This post is also available in:
עברית (Hebrew)
A new open-source AI framework is rapidly transforming how cyberattacks are carried out—by automating them. HexStrike AI, a publicly available multi-agent platform, enables attackers to coordinate and execute complex offensive operations using artificial intelligence with minimal human input.
According to a report by Check Point, HexStrike AI has already been used to exploit zero-day vulnerabilities just hours after public disclosure. Its growing adoption among threat actors signals a shift toward highly automated, AI-driven attack chains that compress the time between vulnerability discovery and exploitation.
At its core, HexStrike AI acts as an orchestration layer, controlling a network of autonomous agents that operate over 150 established security tools. These agents specialize in tasks like reconnaissance, vulnerability detection, exploit generation, and post-exploitation actions.
The platform, released on GitHub in July, was originally intended to assist red teams and security researchers in emulating realistic attack scenarios. But its accessibility and advanced capabilities have made it attractive to malicious actors as well.
Check Point researchers noted that within 12 hours of a recent disclosure of critical Citrix NetScaler vulnerabilities (CVE-2025-7775), underground forums were already reporting successful exploitation using HexStrike AI. Traditionally, such attacks would require significant expertise and development time.
Instead, attackers used AI agents to scan for exposed systems, craft tailored payloads, and automate delivery—all triggered by simple commands like “perform a full security assessment of [target domain].” The platform even supports live dashboards and recovery logic to ensure continuity in case of errors.

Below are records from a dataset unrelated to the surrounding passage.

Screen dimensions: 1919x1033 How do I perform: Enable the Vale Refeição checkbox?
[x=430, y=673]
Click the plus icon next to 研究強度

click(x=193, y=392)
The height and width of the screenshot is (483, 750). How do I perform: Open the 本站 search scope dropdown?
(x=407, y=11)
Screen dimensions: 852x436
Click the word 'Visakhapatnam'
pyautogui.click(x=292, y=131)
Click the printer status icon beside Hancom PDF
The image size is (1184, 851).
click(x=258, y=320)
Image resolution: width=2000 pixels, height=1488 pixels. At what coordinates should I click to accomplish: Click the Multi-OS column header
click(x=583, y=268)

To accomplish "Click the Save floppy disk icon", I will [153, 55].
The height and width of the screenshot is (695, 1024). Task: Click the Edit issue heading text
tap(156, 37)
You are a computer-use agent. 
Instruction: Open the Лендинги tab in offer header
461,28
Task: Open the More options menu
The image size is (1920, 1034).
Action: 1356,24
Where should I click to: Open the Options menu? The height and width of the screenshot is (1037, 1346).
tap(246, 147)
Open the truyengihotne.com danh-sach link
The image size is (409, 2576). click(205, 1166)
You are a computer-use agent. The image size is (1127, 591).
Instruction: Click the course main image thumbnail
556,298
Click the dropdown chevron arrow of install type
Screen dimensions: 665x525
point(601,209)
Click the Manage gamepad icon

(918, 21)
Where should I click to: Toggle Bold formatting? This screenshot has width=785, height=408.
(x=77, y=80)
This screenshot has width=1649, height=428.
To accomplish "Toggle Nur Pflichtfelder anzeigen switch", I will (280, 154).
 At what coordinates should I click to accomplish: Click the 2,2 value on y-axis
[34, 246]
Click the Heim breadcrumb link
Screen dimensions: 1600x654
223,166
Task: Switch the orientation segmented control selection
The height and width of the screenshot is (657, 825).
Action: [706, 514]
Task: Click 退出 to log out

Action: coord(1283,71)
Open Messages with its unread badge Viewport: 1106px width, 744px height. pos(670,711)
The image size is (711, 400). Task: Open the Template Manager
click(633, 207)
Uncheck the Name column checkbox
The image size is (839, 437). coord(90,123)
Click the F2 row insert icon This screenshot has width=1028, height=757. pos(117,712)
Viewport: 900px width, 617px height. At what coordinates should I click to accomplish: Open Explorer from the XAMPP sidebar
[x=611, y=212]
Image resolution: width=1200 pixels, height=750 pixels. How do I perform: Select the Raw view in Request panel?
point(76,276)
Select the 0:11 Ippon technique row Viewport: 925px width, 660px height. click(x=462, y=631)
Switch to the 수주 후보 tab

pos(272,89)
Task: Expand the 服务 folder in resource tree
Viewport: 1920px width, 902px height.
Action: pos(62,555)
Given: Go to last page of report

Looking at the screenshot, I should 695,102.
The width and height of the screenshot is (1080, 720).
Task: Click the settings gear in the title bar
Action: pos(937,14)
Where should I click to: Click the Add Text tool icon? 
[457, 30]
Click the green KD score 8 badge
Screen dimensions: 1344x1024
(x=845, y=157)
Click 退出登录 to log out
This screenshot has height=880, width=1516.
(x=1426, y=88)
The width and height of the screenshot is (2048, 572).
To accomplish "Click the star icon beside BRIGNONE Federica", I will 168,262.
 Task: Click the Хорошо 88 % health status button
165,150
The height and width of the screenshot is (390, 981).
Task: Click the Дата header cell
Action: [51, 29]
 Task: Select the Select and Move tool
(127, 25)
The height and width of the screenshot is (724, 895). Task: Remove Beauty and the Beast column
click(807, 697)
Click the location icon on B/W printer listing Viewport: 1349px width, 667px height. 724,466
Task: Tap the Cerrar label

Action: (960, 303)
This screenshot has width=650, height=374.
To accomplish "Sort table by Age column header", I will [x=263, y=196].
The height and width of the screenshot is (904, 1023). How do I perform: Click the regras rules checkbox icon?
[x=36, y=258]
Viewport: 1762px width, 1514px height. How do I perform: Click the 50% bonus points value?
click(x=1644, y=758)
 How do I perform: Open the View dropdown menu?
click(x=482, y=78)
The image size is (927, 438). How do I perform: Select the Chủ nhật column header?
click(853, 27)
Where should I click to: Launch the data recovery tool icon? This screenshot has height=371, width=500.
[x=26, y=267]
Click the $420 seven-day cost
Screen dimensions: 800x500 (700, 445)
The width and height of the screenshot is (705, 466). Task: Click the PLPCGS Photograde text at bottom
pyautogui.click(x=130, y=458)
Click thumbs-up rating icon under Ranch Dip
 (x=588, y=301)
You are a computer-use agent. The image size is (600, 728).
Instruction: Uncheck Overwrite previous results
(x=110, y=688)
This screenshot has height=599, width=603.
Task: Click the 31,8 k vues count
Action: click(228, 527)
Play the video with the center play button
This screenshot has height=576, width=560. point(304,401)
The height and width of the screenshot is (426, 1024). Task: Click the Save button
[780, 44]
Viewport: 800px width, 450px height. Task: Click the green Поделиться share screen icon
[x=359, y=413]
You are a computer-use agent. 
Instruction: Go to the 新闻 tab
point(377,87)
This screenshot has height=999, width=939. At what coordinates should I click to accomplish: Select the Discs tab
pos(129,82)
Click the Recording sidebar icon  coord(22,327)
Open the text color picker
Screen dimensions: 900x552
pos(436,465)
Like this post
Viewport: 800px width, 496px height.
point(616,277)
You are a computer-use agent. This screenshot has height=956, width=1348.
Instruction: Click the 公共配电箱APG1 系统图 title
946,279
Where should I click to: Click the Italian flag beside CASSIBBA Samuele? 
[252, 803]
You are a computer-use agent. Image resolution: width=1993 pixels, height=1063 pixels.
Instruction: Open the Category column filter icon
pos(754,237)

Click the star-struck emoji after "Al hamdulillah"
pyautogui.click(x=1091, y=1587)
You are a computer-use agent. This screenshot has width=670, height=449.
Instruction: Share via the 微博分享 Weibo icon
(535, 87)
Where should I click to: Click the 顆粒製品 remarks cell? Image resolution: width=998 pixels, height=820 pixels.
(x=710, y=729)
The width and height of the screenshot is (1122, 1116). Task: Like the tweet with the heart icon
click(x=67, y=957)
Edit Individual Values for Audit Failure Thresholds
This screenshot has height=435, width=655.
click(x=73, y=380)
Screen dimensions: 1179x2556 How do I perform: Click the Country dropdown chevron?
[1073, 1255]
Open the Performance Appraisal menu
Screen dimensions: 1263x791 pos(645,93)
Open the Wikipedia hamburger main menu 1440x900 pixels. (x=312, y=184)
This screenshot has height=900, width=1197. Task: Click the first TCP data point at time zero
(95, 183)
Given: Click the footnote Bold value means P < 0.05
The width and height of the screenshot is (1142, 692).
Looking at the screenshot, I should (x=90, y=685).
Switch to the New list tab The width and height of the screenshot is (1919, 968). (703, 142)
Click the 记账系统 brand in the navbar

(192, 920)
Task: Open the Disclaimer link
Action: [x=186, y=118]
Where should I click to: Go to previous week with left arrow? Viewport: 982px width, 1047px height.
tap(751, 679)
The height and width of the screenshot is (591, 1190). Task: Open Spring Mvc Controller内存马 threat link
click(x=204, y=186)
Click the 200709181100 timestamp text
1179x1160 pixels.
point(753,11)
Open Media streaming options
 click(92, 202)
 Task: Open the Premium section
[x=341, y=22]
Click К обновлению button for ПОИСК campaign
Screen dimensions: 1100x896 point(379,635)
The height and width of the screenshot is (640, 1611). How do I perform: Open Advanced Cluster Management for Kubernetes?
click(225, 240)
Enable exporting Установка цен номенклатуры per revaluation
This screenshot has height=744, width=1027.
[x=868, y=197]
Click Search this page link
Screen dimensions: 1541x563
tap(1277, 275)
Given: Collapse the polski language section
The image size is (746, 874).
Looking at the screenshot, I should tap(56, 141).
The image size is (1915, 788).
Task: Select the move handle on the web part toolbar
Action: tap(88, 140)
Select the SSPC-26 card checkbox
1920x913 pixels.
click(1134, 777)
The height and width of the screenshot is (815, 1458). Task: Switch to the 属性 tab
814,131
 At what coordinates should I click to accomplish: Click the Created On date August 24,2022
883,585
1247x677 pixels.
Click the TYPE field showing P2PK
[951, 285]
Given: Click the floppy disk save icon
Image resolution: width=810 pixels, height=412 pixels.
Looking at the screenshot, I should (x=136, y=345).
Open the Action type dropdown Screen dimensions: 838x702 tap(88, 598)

The next release, version 7.0, is expected to expand the agent count to over 250. While the framework help defenders proactively identify and patch vulnerabilities, the rapid weaponization of HexStrike underscores the urgency for defensive teams to adopt AI-driven automation themselves.
Security experts are now urging organizations to shorten patch cycles, tighten monitoring, and consider using similar orchestration tools for simulation and response. As attackers and defenders race to adapt, the emergence of platforms like HexStrike may redefine what “real-time” means in cybersecurity.